Tottenham Hotspur looks set to continue its fight to take control of the Olympic Stadium after instructing lawyers to seek further information on the decision to approve West Ham United’s bid.

The north London football club is taking action over the Olympic Park Legacy Committee’s decision to grant rivals West Ham use of the Olympic Stadium after the 2012 games.

The club has confirmed it has written to the OPLC raising a number of concerns with the processes which led to the award.

The OPLC unanimously selected West Ham’s joint bid with Newham Council to convert the £537 million showpiece 80,000-seater stadium into a 60,000-capacity facility which retains an athletics track as the preferred bid last month.

Tottenham’s plans, part of a joint bid with AEG sport and entertainment group, had been to create a football-only stadium without the track and redevelop Crystal Palace for athletics.

Tottenham has also confirmed its lawyers have written to the Mayor of London, the Minister of Sport and the Secretary of State for Local Government and a separate letter to the London Borough of Newham.

In a statement, the club said: “At this stage the club has not issued any proceedings against the OPLC or any other party in respect of the decision regarding the award of the Olympic Stadium.”

The club added it had requested provision of information concerning the processes which it feels it is entitled to and that the club will determine its next step when it receives a response to the letters.

The OPLC unanimously selected West Ham’s joint bid with Newham Council to convert the £537 million showpiece 80,000-seater stadium into a 60,000-capacity facility which retains an athletics track as the preferred bid last month.

An OPLC statement read: “We can confirm that a letter before action in relation to potential judicial review proceedings has been issued.

“The OPLC ran a very rigorous and transparent process in its selection of the recommended preferred bidder. We have been supported by independent experts in their field in terms of legal, financial, commercial and technical advice. 

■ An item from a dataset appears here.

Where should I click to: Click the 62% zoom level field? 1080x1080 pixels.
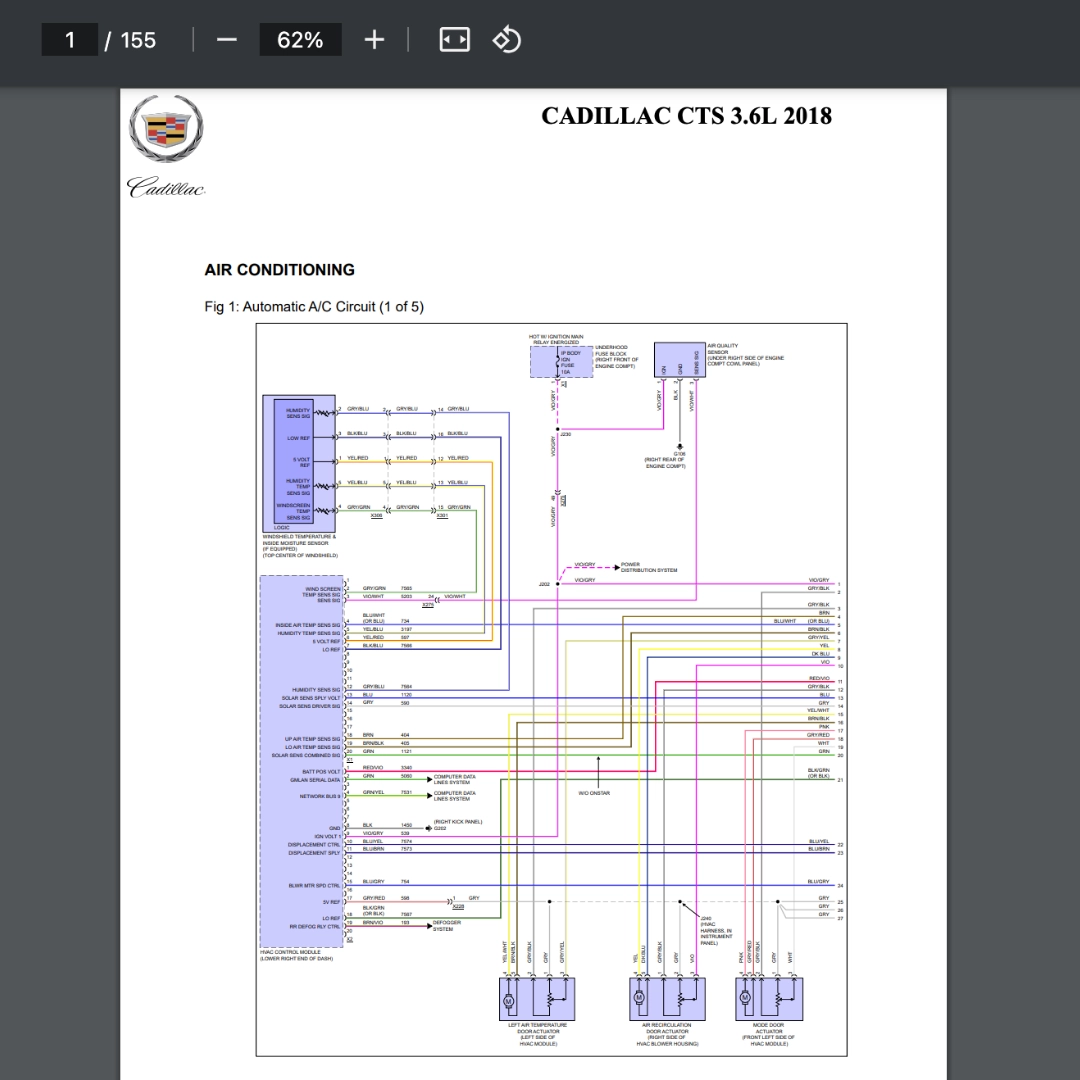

“We have been consistent, fair, objective and entirely equal in our dealings with the bidders from start to finish. We are confident that if these judicial review proceedings are pursued, our approach will be entirely vindicated by the courts.

Leyton Orient chairman Barry Hearn has also written to Prime Minister David Cameron and London mayor Boris Johnson regarding the decision and how it may affect the club due to its close proximity to the Olympic Stadium.